Researchers have now produced bones in the lab that are so strong, they nearly broke the machine used to test the bones' strength. Colleagues say they have never seen anything like it.

Not only does the study — of mouse bones — provide new insight into how the body manufactures bone, it points to a totally new approach to strengthening fragile old bones, offering hope to people suffering from osteoporosis, a group that includes a large proportion of post-menopausal women.

People's bones are always in flux, with new bone being laid down while old bone is being removed. As people age, the balance shifts towards bone removal.

It all started when a brain researcher at the University of California San Francisco noticed that a genetic modification in the mice she was working with had caused them to become heavier and less active. She expected that the weight gain came from extra fat or muscle, but closer investigation revealed that it was due to increased bone mass.

These mice had much heavier bones than normal, up to eight times, but they were also super strong and super-dense. The mice maintained these bone changes well into old age, but they only happened in female mice.

Nearly one in three post-menopausal women in the United States and Europe suffer from weakened bones, and the damage from bone loss can be even more devastating in men, so the next thought was whether the new discovery might help men.

The genetic modification that had enabled the mice to produce these super strong bones eliminated an estrogen binding protein — a protein to which estrogen will attach — in nerve cells in the hypothalamus of the mouse brain. Researchers narrowed this down to a group of a few hundred brain cells deep in the brain, in a region called the arcuate nucleus.

Estrogen in the blood is well-known for promoting bone growth in women — that's why post-menopausal women with their declining estrogen levels are at risk for developing weakened bones.

But estrogen binding to brain cells and affecting bone growth was something new. Published literature was no help — nothing like this had previously been reported.

People's bones are always in flux, with new bone being laid down while old bone is being removed. As people age, the balance shifts towards bone removal, often leaving a person with weakened bones. Shifting the balance back to what it was like in younger days is a therapeutic goal.
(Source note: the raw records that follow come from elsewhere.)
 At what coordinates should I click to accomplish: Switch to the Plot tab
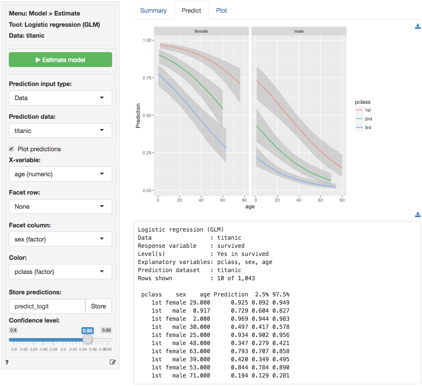click(221, 11)
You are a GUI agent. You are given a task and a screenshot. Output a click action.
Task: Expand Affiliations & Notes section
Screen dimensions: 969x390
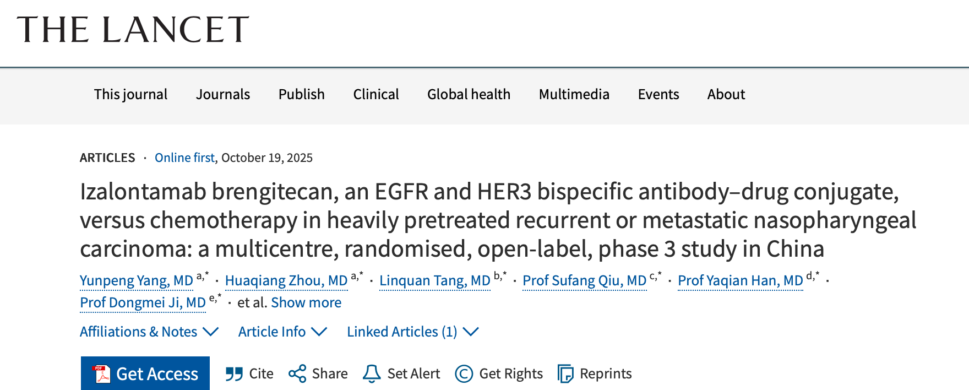pyautogui.click(x=149, y=332)
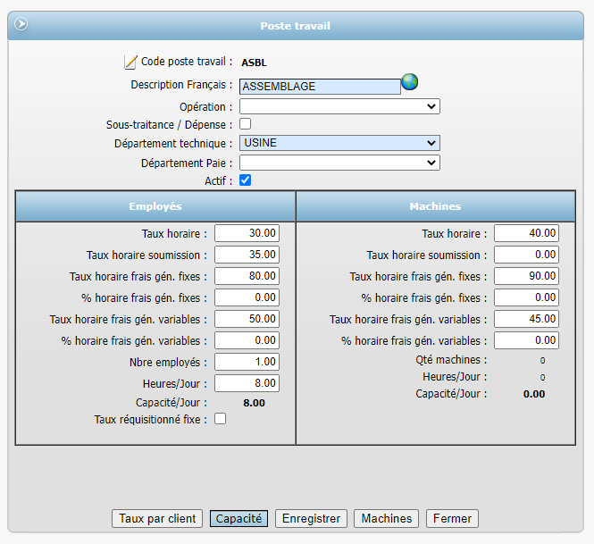Screen dimensions: 594x544
Task: Click the Capacité button
Action: tap(238, 518)
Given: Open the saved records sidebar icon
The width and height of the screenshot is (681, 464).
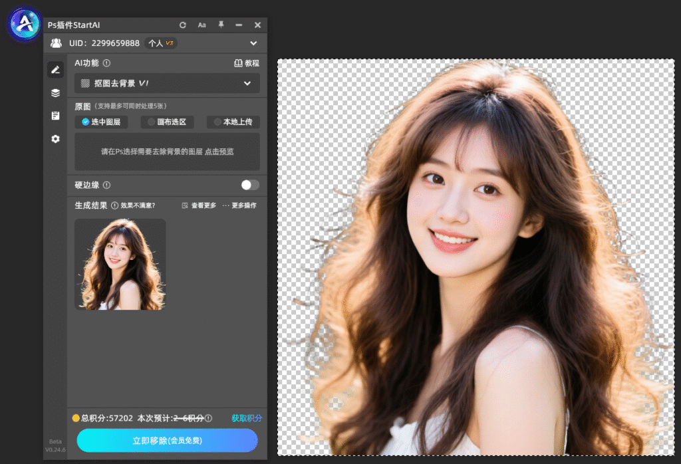Looking at the screenshot, I should pyautogui.click(x=56, y=116).
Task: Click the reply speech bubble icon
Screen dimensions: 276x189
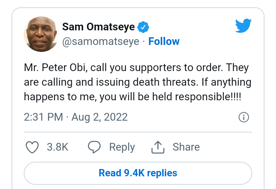Action: [x=94, y=147]
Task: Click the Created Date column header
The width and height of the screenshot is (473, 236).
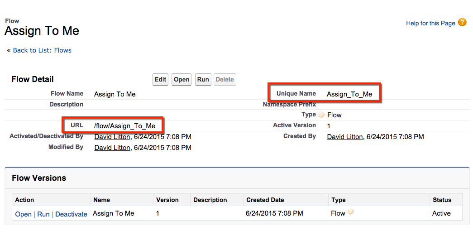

Having super-dense bones wasn't particularly helpful to the mice. They weren't moving around as well as they used to, but if this effect could be tempered, it could possibly combat osteoporosis.

The researchers have been able to modify the process using older mice whose ovaries have been surgically removed. As a result, these mice have low estrogen levels which, in turn, cause their bone density to decline by more than 70 percent. But when the estrogen-binding protein from that tiny region of the brain was also removed, bone density rose by 50 percent in a matter of weeks. That's one promising result already.

According to the researchers, the process of building stronger bones is a lot more complicated than previously thought, at least in women. Estrogen appears to play two opposing roles: In the blood, it promotes new deposits of bone; and in the brain, where it appears to restrain bone formation. Clearly this discovery is not ready for use in people, but it holds promise.

The study appears in Nature Communications and is open access.